Two tools for conlangers

Substantial postings about constructed languages and constructed worlds in general. Good place to mention your own or evaluate someone else's. Put quick questions in C&C Quickies instead.
Post Reply
Cedh
Sanno
Sanno
Posts: 938
Joined: Tue Nov 14, 2006 10:30 am
Location: Tübingen, Germany
Contact:

Two tools for conlangers

Post by Cedh »

I have done some Javascript coding recently. The results might be of interest to other conlangers, so I’m posting them here:

The Derivizer.
A simple tool that you can use while building/ expanding your conlang’s lexicon. You can enter (some of) your language’s root words and derivational affixes, and use this script to suggest a few random derivatives and/or compounds, for which you can then try to come up with nice idiomatic meanings. I’ve started writing this tool back in October 2012, and I’ve found it quite useful already. Of course, the exact degree of usefulness depends on the data you enter – I find it works best when you limit the input to a certain domain, e.g. only noun roots from a single semantic field, and only derivational affixes that can be attached to these nouns.

The Frequentizer.
I wanted to do a corpus-based phoneme frequency analysis for one of my conlangs today, but I couldn’t find a suitable online tool for this task in a quick round of googling, so I decided to write one myself. Even in the very first version, it can already (a) provide separate figures for vowels and consonants (and you can even define what counts as a vowel in your conlang), (b) handle user-defined di- and trigraphs correctly by treating them as single segments, and (c) arbitrarily combine different letters into a single phoneme, for instance accented and unaccented vowels. In a future version, the Frequentizer may also be able to assign the same grapheme to different phonemes depending on an orthographically predictable environment, but don’t hold your breath…

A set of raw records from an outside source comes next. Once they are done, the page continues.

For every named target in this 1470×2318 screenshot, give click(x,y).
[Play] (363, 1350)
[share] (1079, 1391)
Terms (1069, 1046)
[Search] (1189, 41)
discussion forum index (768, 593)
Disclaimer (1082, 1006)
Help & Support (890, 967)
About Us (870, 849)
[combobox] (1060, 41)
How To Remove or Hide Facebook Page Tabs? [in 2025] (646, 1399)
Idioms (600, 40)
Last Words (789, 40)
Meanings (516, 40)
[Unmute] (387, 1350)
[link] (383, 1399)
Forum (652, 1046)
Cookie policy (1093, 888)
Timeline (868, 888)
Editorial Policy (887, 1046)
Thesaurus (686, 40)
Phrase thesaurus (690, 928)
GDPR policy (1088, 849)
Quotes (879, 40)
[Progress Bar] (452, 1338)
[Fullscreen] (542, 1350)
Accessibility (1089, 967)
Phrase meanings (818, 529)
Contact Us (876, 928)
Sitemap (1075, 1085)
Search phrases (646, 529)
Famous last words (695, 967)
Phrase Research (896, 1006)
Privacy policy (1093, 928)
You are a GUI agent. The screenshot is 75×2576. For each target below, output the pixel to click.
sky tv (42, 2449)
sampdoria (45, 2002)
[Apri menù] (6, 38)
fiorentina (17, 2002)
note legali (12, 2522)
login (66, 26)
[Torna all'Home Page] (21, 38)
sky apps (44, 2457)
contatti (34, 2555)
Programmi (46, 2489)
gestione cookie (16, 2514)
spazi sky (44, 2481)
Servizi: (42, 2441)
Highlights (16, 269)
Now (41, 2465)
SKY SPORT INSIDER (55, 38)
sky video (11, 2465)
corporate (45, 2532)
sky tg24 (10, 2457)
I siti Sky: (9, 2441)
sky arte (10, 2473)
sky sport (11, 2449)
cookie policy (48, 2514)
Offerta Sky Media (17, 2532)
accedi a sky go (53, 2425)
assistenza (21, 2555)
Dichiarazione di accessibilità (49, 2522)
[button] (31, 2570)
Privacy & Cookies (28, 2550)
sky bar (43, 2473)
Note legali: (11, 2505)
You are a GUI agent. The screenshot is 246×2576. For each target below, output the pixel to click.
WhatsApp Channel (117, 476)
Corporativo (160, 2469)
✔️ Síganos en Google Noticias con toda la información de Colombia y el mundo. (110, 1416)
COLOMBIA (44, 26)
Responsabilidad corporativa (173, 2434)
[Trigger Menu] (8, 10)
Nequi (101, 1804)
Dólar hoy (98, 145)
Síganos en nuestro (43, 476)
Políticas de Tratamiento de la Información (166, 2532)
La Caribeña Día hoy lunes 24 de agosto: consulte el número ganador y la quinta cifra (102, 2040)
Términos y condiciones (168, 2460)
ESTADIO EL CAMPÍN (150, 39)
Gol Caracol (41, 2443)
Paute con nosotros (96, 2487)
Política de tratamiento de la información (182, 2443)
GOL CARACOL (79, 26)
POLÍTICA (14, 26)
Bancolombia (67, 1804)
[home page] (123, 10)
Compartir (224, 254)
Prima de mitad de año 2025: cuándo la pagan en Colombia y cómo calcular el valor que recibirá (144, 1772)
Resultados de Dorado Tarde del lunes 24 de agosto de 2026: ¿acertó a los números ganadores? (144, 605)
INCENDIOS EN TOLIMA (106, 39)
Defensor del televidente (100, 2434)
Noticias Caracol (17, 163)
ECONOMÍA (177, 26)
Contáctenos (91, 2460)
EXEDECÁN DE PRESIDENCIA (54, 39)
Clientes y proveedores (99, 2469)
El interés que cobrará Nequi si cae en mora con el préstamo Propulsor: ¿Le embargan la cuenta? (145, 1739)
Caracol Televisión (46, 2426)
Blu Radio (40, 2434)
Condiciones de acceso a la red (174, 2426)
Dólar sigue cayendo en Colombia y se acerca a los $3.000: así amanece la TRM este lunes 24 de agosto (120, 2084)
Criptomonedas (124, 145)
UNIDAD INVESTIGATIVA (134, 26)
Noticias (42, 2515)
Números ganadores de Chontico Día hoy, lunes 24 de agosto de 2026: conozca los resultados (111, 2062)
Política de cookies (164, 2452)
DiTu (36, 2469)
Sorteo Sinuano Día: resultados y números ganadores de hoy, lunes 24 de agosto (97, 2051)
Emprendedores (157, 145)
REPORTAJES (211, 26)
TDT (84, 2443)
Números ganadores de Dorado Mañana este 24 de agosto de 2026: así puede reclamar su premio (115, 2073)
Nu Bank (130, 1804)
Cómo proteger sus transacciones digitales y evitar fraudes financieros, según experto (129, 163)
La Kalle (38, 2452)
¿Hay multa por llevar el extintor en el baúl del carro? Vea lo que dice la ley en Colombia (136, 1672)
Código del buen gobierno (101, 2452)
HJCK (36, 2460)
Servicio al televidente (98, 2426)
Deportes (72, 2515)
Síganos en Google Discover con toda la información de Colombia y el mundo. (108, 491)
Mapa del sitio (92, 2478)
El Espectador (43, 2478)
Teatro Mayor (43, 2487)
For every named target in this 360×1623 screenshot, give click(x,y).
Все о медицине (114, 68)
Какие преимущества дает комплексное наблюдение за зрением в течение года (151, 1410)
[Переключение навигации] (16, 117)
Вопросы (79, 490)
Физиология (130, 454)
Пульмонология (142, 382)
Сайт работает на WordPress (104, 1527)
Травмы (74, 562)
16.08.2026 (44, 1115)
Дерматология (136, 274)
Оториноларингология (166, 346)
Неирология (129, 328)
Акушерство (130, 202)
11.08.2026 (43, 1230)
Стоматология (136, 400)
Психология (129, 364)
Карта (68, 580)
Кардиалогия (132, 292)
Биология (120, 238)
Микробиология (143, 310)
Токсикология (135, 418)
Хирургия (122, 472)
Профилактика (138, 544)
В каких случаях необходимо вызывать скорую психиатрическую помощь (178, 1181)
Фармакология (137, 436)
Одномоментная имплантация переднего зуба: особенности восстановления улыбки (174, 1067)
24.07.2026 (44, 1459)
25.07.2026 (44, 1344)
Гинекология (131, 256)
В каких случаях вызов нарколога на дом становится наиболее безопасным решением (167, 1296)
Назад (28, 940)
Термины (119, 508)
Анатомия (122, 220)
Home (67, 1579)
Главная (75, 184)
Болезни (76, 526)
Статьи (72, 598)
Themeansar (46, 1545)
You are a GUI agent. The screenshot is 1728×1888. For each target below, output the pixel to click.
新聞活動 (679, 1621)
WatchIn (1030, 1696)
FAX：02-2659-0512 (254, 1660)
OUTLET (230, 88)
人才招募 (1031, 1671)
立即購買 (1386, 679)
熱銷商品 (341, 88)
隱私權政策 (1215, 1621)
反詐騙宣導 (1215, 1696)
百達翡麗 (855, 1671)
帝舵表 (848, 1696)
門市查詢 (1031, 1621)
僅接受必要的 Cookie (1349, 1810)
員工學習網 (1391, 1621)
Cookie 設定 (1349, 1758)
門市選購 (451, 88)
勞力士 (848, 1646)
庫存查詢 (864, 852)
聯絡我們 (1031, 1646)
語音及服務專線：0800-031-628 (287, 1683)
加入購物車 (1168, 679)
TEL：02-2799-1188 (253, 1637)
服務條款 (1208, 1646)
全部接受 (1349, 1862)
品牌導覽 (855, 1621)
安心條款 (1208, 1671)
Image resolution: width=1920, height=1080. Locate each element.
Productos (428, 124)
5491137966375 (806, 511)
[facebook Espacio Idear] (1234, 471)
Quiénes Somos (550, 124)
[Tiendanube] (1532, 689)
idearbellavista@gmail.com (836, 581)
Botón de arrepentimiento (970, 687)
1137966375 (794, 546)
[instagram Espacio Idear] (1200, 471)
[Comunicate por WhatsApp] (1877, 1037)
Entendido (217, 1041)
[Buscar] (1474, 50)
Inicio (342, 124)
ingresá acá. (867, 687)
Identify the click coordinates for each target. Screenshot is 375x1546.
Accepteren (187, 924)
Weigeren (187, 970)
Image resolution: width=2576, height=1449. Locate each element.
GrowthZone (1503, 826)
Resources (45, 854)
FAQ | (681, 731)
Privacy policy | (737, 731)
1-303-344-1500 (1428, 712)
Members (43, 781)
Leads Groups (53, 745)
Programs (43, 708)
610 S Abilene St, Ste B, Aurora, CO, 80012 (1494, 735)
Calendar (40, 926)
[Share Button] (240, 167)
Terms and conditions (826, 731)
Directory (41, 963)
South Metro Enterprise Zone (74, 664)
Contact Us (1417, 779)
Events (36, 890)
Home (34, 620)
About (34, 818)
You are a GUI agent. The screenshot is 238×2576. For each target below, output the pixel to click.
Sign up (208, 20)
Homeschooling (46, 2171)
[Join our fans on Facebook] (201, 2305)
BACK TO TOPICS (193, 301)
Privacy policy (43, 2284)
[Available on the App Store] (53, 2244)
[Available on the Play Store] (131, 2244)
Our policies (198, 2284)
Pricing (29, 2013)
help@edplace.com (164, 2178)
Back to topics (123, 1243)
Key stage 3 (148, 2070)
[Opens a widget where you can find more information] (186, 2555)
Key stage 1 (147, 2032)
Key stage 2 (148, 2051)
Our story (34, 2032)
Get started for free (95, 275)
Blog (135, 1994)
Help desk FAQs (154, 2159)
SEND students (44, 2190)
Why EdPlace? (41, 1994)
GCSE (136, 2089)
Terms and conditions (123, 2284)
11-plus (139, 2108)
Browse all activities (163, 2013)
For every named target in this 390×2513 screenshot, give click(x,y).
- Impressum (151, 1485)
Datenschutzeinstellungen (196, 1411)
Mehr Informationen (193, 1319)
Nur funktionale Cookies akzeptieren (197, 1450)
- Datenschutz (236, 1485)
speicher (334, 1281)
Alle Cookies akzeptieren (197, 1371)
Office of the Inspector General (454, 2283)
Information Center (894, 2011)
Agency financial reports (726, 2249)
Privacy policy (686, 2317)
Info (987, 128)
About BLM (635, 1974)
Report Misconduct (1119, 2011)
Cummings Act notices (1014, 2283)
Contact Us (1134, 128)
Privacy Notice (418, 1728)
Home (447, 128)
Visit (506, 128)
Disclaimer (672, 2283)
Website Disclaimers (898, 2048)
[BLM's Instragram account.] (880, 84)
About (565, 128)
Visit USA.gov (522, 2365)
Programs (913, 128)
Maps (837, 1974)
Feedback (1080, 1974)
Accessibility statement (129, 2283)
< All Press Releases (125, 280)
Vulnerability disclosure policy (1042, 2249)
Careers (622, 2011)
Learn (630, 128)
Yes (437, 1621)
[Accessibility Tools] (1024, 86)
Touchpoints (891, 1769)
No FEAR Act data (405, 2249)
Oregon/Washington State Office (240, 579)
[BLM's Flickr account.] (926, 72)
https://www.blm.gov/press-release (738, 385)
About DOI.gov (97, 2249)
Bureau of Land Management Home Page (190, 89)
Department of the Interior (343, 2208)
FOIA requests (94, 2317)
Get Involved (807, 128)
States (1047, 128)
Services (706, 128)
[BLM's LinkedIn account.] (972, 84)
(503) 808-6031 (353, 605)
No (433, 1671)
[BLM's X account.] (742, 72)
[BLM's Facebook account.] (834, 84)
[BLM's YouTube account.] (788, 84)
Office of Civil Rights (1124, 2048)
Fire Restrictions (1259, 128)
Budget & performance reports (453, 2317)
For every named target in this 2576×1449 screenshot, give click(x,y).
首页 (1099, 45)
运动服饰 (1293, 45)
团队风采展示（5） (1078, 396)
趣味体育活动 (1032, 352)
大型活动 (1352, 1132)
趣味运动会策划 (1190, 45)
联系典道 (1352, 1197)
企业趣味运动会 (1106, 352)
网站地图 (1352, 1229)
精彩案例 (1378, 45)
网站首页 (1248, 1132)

I hope these tools will prove useful to some of you. There’s not much documentation for either at this point, but I recommend taking a look at the example data and testing some of the different settings in order to get a feeling for how they work. Have fun!

(Both of these are beta versions, so I can't guarantee that the scripts always work as they should... ;) )

User avatar
KathTheDragon
Smeric
Smeric
Posts: 2139
Joined: Thu Apr 25, 2013 4:48 am
Location: Brittania

Re: Two tools for conlangers

Post by KathTheDragon »

Um, your Frequentizer doesn't want to work for my con-lang. It only seems to recognise what you put in the special graphemes box, and even then, it won't count anything.

Cedh
Sanno
Sanno
Posts: 938
Joined: Tue Nov 14, 2006 10:30 am
Location: Tübingen, Germany
Contact:

Re: Two tools for conlangers

Post by Cedh »

I forgot to provide a default value for one internal variable, to be used when the Special Graphemes box is empty. Thanks for the error report! Should be fixed now.

User avatar
masako
Smeric
Smeric
Posts: 1731
Joined: Sat Nov 06, 2004 4:31 pm
Location: 가매
Contact:

Re: Two tools for conlangers

Post by masako »

cedh audmanh wrote:The Derivizer.
You're a beautiful person for doing this. Thank you.

User avatar
KathTheDragon
Smeric
Smeric
Posts: 2139
Joined: Thu Apr 25, 2013 4:48 am
Location: Brittania

Re: Two tools for conlangers

Post by KathTheDragon »

cedh audmanh wrote:I forgot to provide a default value for one internal variable, to be used when the Special Graphemes box is empty. Thanks for the error report! Should be fixed now.
Works great now!

Gray Richardson
Lebom
Lebom
Posts: 80
Joined: Sun Jan 03, 2010 6:11 pm
Location: Austin, TX

Re: Two tools for conlangers

Post by Gray Richardson »

Super cool!

Bristel
Smeric
Smeric
Posts: 1258
Joined: Mon Jun 01, 2009 3:07 pm
Location: Miracle, Inc. Headquarters
Contact:

Re: Two tools for conlangers

Post by Bristel »

masako wrote:
cedh audmanh wrote:The Derivizer.
You're a beautiful person for doing this. Thank you.
It is very lovely.

I wonder if I can use it for a language with multiple prefix and suffix slots (as in Georgian), cedh?
[bɹ̠ˤʷɪs.təɫ]
Nōn quālibet inīquā cupiditāte illectus hoc agō
Yo te pongo en tu lugar...
Taisc mach Daró

User avatar
Curlyjimsam
Lebom
Lebom
Posts: 205
Joined: Wed Dec 29, 2004 11:57 am
Location: Elsewhere
Contact:

Re: Two tools for conlangers

Post by Curlyjimsam »

These look amazing. Thankyou.

User avatar
Click
Avisaru
Avisaru
Posts: 620
Joined: Sun Mar 04, 2012 11:53 am

Re: Two tools for conlangers

Post by Click »

These two are awesome.

Cedh
Sanno
Sanno
Posts: 938
Joined: Tue Nov 14, 2006 10:30 am
Location: Tübingen, Germany
Contact:

Re: Two tools for conlangers

Post by Cedh »

Bristel wrote:
cedh audmanh wrote:The Derivizer.
I wonder if I can use it for a language with multiple prefix and suffix slots (as in Georgian), cedh?
Not directly. But of course you can do it in several passes: First, enter only affixes of the innermost layer in the dependent morphemes box and use them to derive som complex stems. Second, add these stems to the lexical bases box, and put outer-layer affixes in the dependent morphemes box.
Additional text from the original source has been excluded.